Tentang Moment Balik ke Tanah Rantauan


Hari itu tepatnya tanggal 20 Juli 2015, aku sudah kembali ke tanah rantauan, kota daeng yang berjarak ratusan kilo meter dari kampung halamanku. Beberapa hari yang lalu saat memikirkan akan kembali meninggalkan kampung halaman ku yang tercinta dan kembali kesini, rasanya hatiku sangat berat. Sungguh aku masih ingin berlama-lama disana. Mendengarkan celoteh riang adik-adik ku. Menyaksikan kebersamaan yang berbalut kehangatan. Tidur di kasur ku yang empuk. Dan makan masakan mama yang lezat. Di rumah yang ada hanya kebahagiaan, keriangan, kenyamanan dan kedamaian.

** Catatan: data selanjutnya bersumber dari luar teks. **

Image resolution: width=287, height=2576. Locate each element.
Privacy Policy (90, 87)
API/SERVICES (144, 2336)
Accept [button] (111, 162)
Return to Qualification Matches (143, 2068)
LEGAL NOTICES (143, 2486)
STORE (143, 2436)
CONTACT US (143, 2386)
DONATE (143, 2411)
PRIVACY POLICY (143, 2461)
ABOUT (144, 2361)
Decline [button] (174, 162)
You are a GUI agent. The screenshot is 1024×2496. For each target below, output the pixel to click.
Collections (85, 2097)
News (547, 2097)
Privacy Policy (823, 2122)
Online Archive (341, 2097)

Tidak ada stress sama sekali walau masalah telah datang menggempur bertubi-tubi. Yang kutau saat ini adalah saat untuk tersenyum karena masih ada disini, bersama keluarga ku tercinta.

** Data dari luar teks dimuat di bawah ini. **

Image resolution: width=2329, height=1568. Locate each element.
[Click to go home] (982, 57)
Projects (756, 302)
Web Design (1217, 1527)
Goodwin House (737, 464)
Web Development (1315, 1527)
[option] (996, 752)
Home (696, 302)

 Hingga kemudian waktu 6 hari 5 malam serasa hanya sekejap lalu, dan kemarin harus berakhir. Aku sudah harus kembali ke Kota ini, Kota Makassar. Sebuah kota yang mulai berkembang terus tiap harinya. Gedung-gedung tinggi mulai menghiasi beberapa ruas jalan. Mal-mal yang tak pernah sepi. Dan jalanan yang mulai macet layaknya ibu kota di beberapa titik jalan. Yah aku sudah kembali kesini. Setelah berpikir berulang-ulang untuk menunda kepulanganku agar bisa mempunyai waktu lebih banyak untuk merasakan kenyamanan di rumah. Aku bisa saja naik mobil malam hari dan sampai tengah malam di sini. Atau aku berangkat subuh dan sampai siang disini lalu langsung masuk kantor. Tetapi itu semua memiliki resikonya masing-masing. Dan pasti akan membuat rasa lelah ku bertabrakan langsung dengan stress pekerjaan kantor yang sudah menggunung. Akhirnya aku memutuskan berangkat siang hari dan sampai disini Sore hari. Itu artinya aku kehilangan beberapa jam yang menyenangkan bersama adik-adik ku sedikit lebih cepat. 

Tetapi aku berpikir cepat atau lambat aku tetap akan harus kembali kesini. Jadi mungkin mempercepat kepergiaanku sedikit lebih baik. Karena jika aku terus menunda-nunda justru akan membuat hatiku lebih sakit dan kaki ku akan semakin berat untuk meninggalkan rumahku. Aku mulai bertanya apa yang membuat perpisahan itu menjadi terasa sangat sakit... Mungkin karena kita terlalu lama mengulur-ngulur waktu dan terus menabung rasa sakit itu hingga akhirnya perpisahan itu tetap haruslah terjadi. Jadi mungkin untuk mengurangi rasa sakit, mempercepat perpisahan menjadi solusi terbaik. Toh, pada akhirnya rasa sakit karena perpisahan itu akan memudar seiring berjalan nya waktu. Bukan begitu????